The Ghost Kings

Chapter VIII

Mr. Dove Visits Ishmael

Rider Haggard

WHEN Rachel and Noie reached the house, which they did not do for some time, as they waited to make sure that Ishmael had really gone, it was to see the man himself riding away from its gate.

“Be prepared,” said Noie; “I think that he has been here before us to pour poison into your father’s ears.”

So it proved to be, indeed, for on the stoep or verandah they found Mr. Dove walking up and down evidently much disturbed in mind.

“What is all this trouble, Rachel?” he asked. “What have you done to Mr. Smith”—for Mr. Dove in pursuance of the suggestion made by the man, had adopted that name for him which he considered less peculiar than Ishmael. “He has been here much upset, declaring that you have used him cruelly, and that Nonha threatened him with terrible things in the future, of which, of course, she can know nothing.”

“Well, father, if you wish to hear,” answered Rachel, “Mr. Ishmael, or Mr. Smith as you call him, has been asking me to marry him, and when I refused, as of course I did, behaved very unpleasantly.”

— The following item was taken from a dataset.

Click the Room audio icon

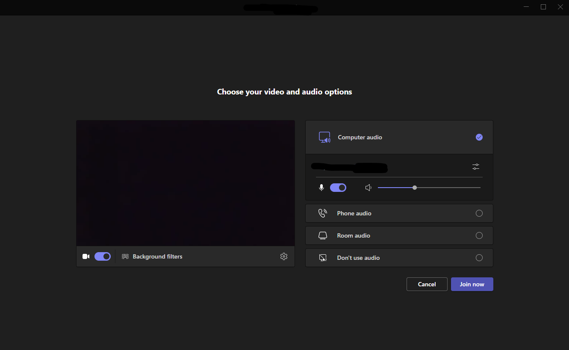pos(322,235)
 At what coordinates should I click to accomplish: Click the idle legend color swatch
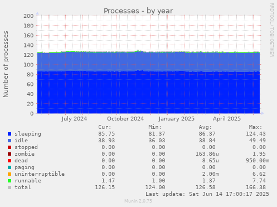(x=9, y=141)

“Indeed, Rachel. I gathered from him that something of the sort had happened, only his story is that it was you who behaved unpleasantly, speaking to him as though he were dirt. Now, Rachel, of course I do not want you to marry this person, in fact, I should dislike it, although I have seen a great change for the better in him lately—I mean spiritually, of course—and an earnest repentance for the errors of his past life. All I mean is that the proffered affection of an honest man should not be met with scorn and sharp words.”

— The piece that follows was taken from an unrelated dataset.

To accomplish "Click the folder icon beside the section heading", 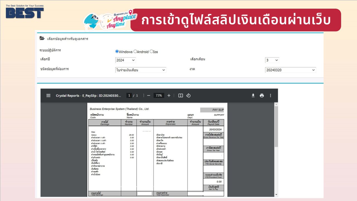I will (x=42, y=39).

Up to this point Rachel endured the lecture in silence, but now she could bear no more.

“Honest man!” she exclaimed. “Father, are you deaf and blind, or only so good yourself that you cannot see evil in others? Do you know that it was this ‘honest man’ who brought about the murder of all Noie’s people in order that he might curry favour with the Zulus?”

Mr. Dove started, and turning, asked:

“Is that so, Nonha?”

“It is so, Teacher,” answered Noie, “although I have never spoken of it to you. Afterwards I will tell you the story, if you wish.”

“And do you know,” went on Rachel, “why he will never let you visit his kraal among the hills yonder? Well, I will tell you. It is because this ‘honest man,’ who wishes me to marry him, keeps his Kaffir wives and children there!”

“Rachel!” replied her father, in much distress, “I will never believe it; you are only repeating native scandal. Why, he has often spoken to me with horror of such things.”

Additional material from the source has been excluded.